Centrodestra in Veneto: i nomi di FdI

Due i nomi in campo per il partito di Giorgia Meloni: lo stesso De Carlo e il capogruppo in Senato Raffaele Speranzon, profili diversi ma entrambi spendibili sul piano della competizione elettorale. Per FdI, ottenere la candidatura sarebbe il coronamento di un ciclo di crescita nazionale e la consacrazione del radicamento nel Nord-Est. Ma significherebbe anche rompere un filo di continuità amministrativa che molti, nel tessuto economico e sociale veneto, considerano un valore in sé. La soluzione, dicono i veterani del centrodestra, dovrà essere un equilibrismo calibrato al millimetro.

Luca De Carlo: “FdI ha la classe dirigente per governare il Veneto”

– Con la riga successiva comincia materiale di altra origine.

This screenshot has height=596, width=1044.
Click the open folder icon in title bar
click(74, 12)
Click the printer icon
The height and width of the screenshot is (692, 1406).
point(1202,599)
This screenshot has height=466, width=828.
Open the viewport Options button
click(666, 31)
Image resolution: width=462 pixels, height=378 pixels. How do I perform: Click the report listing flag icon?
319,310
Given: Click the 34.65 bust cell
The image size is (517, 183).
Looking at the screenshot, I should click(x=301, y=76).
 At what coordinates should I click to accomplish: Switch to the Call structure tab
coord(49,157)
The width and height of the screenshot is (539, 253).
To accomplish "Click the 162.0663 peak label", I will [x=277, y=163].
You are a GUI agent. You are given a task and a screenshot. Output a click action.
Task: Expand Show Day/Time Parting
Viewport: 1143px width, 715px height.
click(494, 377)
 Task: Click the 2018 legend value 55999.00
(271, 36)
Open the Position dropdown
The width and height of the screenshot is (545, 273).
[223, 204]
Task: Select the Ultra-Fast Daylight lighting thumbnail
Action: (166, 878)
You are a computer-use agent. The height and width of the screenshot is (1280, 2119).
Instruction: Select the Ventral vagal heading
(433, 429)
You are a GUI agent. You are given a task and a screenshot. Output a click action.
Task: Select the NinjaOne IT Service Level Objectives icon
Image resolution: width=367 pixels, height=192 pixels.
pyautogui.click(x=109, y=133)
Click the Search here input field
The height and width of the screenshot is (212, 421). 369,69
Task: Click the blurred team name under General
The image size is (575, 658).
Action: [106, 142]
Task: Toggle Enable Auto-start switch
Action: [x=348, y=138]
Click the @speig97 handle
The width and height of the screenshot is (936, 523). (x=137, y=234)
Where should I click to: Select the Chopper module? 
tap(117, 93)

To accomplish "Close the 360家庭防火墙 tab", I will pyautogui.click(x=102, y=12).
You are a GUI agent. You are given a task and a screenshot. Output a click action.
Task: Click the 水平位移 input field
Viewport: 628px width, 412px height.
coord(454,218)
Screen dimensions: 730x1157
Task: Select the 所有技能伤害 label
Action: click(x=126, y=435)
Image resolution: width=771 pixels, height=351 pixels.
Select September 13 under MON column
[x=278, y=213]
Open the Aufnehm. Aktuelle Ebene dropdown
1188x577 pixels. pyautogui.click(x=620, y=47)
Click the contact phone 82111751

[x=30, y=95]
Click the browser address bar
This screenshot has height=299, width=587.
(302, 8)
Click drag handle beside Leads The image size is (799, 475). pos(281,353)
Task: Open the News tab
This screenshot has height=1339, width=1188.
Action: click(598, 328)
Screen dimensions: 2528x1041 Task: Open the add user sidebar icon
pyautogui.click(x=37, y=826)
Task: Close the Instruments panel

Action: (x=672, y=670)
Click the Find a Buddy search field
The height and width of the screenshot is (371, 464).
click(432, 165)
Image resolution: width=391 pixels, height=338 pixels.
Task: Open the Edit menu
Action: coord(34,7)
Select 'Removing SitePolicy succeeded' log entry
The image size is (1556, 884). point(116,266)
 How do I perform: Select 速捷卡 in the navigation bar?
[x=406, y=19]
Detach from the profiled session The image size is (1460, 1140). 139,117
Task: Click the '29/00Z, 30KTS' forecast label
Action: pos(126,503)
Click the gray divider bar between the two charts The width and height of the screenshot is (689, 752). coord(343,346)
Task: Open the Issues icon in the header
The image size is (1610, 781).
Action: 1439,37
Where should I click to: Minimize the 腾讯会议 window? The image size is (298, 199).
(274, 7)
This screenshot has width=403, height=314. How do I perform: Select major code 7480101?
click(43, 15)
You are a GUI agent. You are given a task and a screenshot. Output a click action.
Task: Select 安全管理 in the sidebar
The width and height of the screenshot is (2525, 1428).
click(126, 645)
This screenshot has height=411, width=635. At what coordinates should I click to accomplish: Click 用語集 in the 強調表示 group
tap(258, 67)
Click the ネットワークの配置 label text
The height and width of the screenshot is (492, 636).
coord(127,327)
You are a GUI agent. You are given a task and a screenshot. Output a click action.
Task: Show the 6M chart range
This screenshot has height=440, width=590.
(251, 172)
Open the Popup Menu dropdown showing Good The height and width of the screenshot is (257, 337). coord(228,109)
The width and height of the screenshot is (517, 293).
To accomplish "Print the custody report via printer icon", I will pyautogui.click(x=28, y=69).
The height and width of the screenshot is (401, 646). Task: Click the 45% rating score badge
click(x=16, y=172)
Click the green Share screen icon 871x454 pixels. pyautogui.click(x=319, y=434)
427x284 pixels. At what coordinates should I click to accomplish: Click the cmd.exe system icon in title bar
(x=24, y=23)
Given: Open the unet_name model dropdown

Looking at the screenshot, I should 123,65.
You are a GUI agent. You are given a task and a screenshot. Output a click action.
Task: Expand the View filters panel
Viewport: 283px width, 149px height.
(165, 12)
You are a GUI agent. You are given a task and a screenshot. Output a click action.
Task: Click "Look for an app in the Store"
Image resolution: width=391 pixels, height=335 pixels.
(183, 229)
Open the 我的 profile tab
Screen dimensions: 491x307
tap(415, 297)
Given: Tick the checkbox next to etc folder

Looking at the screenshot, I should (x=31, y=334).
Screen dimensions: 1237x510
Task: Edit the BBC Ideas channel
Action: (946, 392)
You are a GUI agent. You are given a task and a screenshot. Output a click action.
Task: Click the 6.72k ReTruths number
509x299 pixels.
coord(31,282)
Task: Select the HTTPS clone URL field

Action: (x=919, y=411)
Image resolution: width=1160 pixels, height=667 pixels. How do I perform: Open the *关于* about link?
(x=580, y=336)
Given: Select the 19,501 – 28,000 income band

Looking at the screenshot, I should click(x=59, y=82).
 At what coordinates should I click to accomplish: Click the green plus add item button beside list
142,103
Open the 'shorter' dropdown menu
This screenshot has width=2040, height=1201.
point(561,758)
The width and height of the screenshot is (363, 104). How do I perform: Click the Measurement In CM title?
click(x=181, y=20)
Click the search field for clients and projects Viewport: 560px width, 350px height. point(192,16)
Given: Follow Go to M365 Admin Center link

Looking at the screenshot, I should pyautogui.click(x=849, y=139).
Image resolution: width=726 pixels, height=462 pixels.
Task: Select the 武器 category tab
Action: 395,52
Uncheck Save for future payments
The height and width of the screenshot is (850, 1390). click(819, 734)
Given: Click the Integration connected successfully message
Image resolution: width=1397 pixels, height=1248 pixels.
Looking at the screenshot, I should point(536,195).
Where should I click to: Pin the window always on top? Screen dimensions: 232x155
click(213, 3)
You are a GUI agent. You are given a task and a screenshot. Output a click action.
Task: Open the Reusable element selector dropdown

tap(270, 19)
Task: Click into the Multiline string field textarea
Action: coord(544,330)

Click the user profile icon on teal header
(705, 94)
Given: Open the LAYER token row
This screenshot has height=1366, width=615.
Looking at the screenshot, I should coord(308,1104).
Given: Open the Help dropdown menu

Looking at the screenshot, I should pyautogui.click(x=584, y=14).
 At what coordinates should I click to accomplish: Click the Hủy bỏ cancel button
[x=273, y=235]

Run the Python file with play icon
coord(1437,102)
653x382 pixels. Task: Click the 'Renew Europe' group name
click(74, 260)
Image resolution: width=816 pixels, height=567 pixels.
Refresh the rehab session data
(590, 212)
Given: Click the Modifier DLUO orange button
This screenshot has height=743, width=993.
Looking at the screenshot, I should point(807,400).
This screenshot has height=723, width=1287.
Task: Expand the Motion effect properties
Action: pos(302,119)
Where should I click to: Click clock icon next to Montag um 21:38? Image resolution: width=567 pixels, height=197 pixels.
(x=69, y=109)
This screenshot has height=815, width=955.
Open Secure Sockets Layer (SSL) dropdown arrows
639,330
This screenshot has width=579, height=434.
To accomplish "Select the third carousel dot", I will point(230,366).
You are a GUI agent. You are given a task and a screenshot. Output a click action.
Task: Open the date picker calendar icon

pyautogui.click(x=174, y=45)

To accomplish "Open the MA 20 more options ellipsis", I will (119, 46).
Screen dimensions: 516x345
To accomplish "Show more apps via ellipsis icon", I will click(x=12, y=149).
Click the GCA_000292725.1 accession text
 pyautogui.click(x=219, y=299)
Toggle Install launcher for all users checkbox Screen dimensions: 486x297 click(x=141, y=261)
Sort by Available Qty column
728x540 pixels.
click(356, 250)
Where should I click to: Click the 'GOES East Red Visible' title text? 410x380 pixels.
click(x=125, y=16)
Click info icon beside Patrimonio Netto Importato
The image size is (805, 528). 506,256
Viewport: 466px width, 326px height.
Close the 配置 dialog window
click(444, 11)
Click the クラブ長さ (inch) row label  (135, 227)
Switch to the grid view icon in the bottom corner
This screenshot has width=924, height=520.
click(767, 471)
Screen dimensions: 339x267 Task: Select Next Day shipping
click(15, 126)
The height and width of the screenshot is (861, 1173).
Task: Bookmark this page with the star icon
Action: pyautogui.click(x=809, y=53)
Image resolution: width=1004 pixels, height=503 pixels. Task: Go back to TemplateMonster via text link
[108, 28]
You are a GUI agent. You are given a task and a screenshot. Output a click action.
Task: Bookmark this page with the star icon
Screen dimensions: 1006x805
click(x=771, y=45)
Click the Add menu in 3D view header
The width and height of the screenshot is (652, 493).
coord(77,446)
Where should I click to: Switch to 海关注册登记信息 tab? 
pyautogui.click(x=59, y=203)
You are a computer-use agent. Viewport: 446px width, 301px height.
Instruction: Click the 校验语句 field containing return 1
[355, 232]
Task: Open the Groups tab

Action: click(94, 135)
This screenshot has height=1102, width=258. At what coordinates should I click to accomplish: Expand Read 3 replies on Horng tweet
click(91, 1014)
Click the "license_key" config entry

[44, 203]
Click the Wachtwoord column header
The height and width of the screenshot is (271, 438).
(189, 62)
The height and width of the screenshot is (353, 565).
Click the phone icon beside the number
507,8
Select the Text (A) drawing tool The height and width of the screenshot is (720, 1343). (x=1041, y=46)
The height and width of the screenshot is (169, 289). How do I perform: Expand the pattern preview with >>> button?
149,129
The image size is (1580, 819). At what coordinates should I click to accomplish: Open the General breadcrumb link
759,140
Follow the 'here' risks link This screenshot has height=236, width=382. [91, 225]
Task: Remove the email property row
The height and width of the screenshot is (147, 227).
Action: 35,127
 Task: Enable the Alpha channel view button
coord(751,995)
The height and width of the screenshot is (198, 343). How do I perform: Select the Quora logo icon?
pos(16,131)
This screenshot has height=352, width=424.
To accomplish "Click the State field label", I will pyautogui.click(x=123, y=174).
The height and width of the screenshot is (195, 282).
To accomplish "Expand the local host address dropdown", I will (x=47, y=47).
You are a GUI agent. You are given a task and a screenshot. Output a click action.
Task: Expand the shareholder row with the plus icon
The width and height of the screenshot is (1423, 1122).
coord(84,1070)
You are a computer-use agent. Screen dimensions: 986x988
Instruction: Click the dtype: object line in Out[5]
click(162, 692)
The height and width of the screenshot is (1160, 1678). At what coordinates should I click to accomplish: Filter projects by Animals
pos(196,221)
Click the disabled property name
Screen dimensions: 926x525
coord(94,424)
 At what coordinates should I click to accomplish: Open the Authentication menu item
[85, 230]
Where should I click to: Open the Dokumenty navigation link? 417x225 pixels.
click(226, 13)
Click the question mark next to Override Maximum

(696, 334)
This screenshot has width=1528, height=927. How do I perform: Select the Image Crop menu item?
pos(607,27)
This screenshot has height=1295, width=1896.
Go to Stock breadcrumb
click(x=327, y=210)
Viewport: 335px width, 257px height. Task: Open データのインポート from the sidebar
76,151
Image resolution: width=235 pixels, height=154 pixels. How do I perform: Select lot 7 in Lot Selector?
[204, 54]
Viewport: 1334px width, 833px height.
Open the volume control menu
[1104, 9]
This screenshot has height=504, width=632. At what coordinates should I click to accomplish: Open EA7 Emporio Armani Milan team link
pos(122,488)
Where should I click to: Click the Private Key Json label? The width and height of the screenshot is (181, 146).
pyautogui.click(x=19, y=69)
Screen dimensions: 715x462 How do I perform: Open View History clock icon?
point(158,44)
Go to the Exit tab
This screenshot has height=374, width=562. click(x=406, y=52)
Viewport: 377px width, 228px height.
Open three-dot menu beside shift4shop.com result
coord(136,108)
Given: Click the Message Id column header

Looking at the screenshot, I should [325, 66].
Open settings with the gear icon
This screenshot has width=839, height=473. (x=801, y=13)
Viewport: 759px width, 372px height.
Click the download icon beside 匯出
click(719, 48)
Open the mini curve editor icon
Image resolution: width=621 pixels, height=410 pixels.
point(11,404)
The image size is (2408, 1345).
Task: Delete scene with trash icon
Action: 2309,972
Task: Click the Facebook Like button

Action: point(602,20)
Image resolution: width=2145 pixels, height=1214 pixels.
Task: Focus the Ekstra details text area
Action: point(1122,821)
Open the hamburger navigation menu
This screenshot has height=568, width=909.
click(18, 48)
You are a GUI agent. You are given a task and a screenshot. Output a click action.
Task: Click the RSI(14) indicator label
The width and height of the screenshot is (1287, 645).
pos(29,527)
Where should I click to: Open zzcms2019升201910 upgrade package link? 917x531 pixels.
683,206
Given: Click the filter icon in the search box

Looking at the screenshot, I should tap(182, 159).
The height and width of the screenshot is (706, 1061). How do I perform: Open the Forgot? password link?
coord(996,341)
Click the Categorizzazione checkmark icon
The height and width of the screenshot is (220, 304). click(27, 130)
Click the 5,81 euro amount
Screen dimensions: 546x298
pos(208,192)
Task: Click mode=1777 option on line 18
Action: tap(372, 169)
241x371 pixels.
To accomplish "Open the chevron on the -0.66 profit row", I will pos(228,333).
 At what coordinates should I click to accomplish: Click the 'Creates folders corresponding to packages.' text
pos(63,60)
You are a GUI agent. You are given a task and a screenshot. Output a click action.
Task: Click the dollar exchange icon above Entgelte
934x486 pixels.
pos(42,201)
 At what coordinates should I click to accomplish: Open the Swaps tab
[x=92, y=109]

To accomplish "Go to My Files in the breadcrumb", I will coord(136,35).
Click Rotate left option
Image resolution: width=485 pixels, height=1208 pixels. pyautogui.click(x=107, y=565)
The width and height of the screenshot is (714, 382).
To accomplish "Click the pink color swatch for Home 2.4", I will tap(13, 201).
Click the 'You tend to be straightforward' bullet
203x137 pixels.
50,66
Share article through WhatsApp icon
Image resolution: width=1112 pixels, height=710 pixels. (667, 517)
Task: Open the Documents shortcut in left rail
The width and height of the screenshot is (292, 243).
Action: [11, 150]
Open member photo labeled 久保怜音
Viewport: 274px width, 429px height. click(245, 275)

Se il candidato sarà espressione di FdI, la Lega dovrà poter contare su un riconoscimento tangibile – e qui torna il tema della Lista Zaia. Tenerla dentro la coalizione come lista civica autonoma, magari con un accordo di spartizione dei collegi e delle posizioni di giunta, sarebbe una strada. Ma significherebbe convincere Zaia a spendersi in prima persona per un candidato non leghista: un’ipotesi che, a oggi, appare lontana. Al contrario, se il candidato sarà della Lega – ipotesi oggi minoritaria nei rapporti di forza ma non impossibile – FdI dovrebbe rinunciare a una rivendicazione che sente legittima. In cambio, avrebbe spazio di manovra su assessorati chiave e la regia di alcune politiche strategiche, dalla sanità all’innovazione.

Il precedente del 2010, quando Berlusconi scelse Zaia per il Veneto sottraendo la regione a Forza Italia per consegnarla alla Lega, è ancora vivo nella memoria dei protagonisti. Allora il Carroccio era in ascesa e il partito di Bossi incassò un mandato decennale.

Centrodestra in Veneto: lo scenario rovesciato

Oggi lo scenario si è rovesciato: Meloni guida il governo e FdI è primo partito nei sondaggi, mentre la Lega deve difendere il proprio fortino storico. Il rischio, per entrambi, è quello di trasformare il Veneto in un terreno di scontro fratricida che potrebbe aprire spazi a un centrosinistra oggi debole ma in attesa di capitalizzare eventuali rotture. Come se ne esce? La via d’uscita, ragionano fonti di coalizione, è un compromesso “a geometria variabile”: un candidato presidente di FdI che possa garantire continuità amministrativa, magari con un ticket forte di un vice leghista di peso, e la Lista Zaia blindata all’interno della coalizione con garanzie sulla sua identità civica. Una formula che richiederebbe una regia politica abile e una campagna elettorale non identitaria, ma centrata sui risultati e sulla proiezione internazionale del Veneto. È la sfida più complessa per il centrodestra da anni: bilanciare orgoglio e numeri, ambizioni e radici. E decidere se il Veneto sarà ancora il laboratorio di un’alleanza che sa parlarsi, o il primo campo di battaglia di una guerra intestina.